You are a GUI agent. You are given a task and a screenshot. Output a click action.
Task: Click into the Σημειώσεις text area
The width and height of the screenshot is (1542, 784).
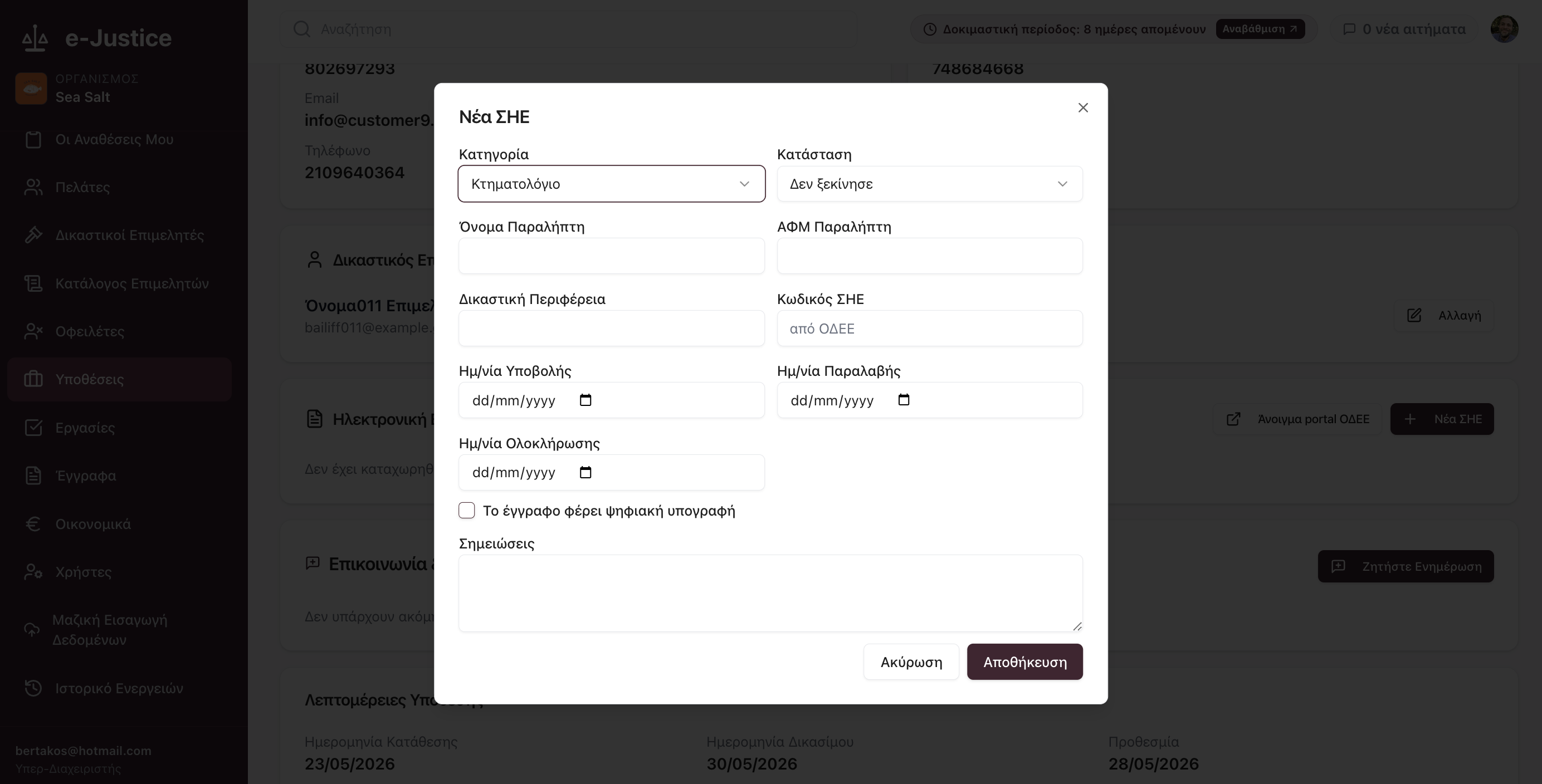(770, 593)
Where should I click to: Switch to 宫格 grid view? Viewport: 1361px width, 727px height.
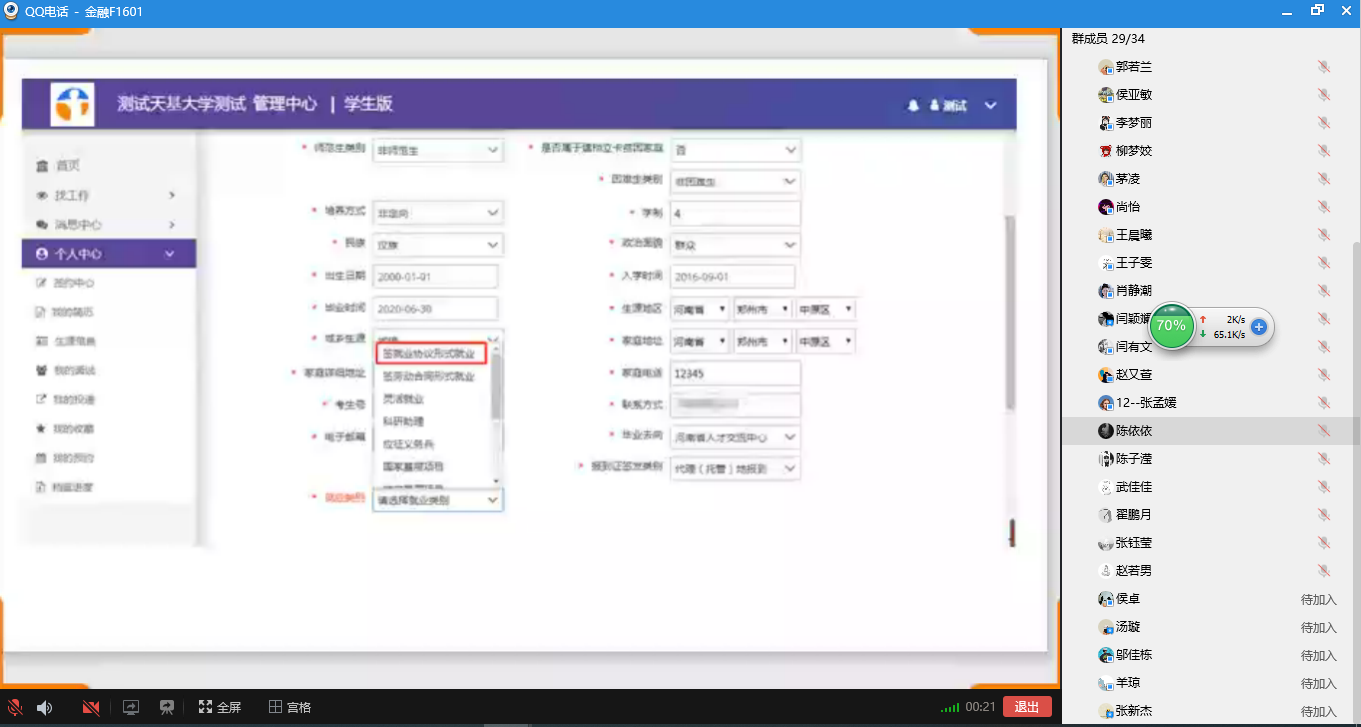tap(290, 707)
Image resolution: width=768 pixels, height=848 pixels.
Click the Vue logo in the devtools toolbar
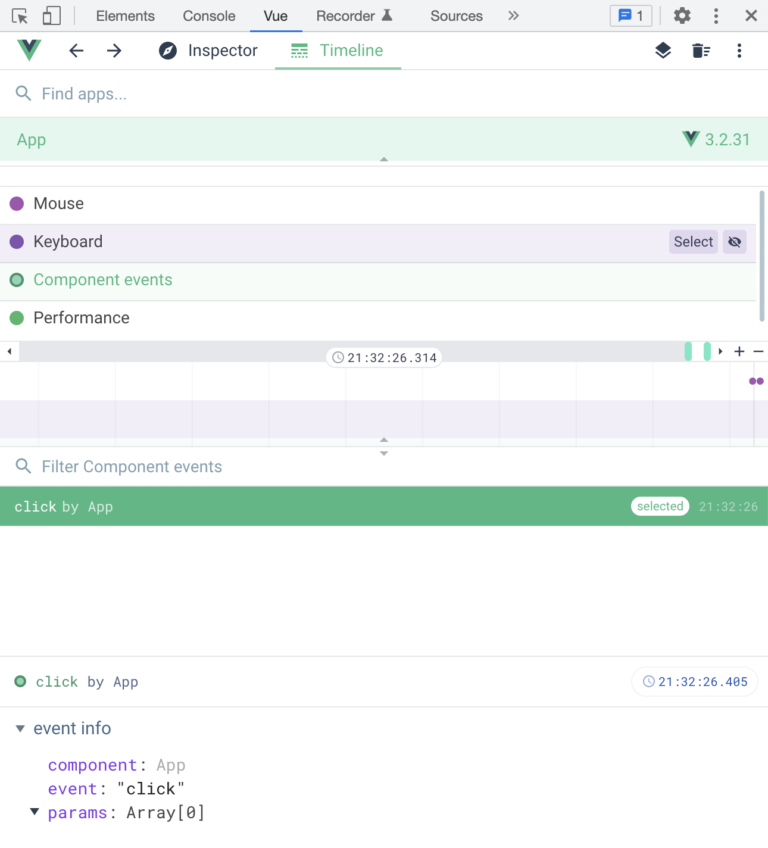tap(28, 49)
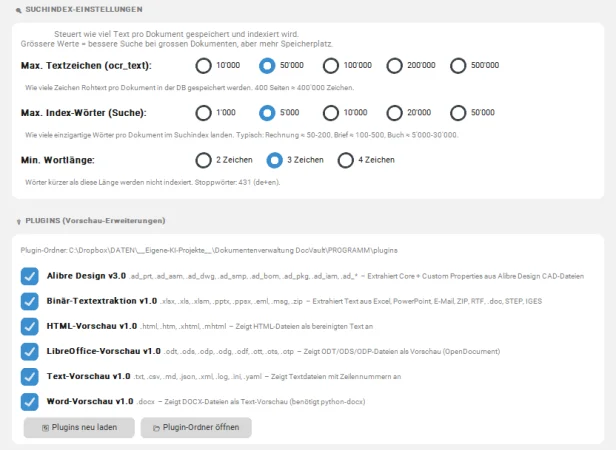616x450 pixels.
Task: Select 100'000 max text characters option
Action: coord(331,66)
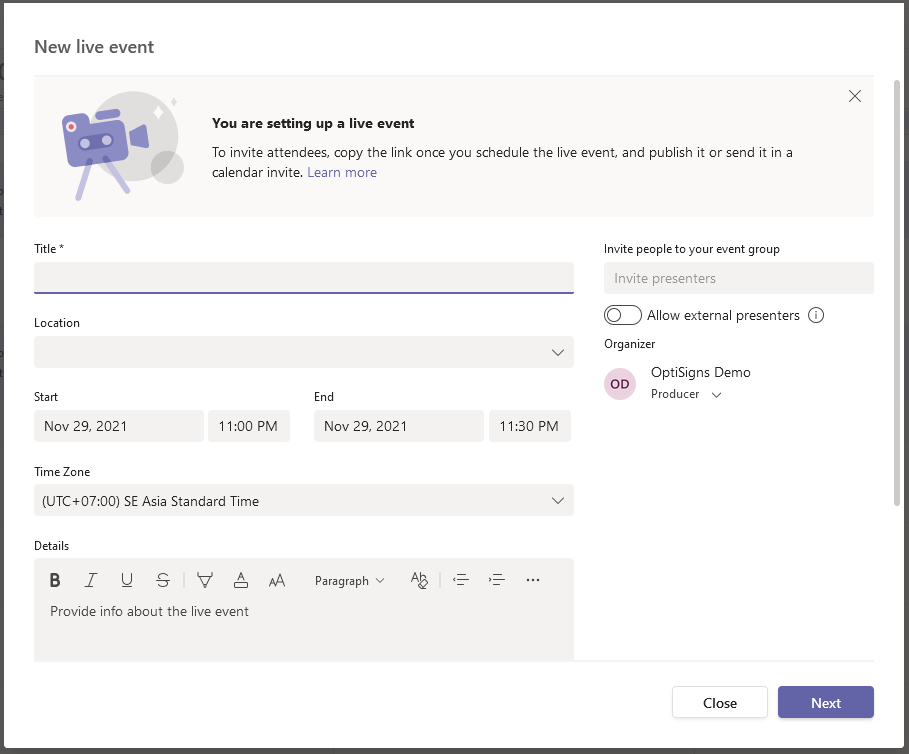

-------------------------

▸ REQUIREMENT: Copy out every entry above word for word, leaving the pictures out.

▸ FINAL ANSWER:
You are a GUI agent. You are given a task and a screenshot. Output a click action.
Task: Click into the Σημειώσεις text area
The width and height of the screenshot is (1542, 784).
(770, 593)
Where should I click to: Switch to 宫格 grid view? Viewport: 1361px width, 727px height.
tap(290, 707)
Image resolution: width=768 pixels, height=848 pixels.
Click the Vue logo in the devtools toolbar
tap(28, 49)
616x450 pixels.
Task: Select 100'000 max text characters option
Action: coord(331,66)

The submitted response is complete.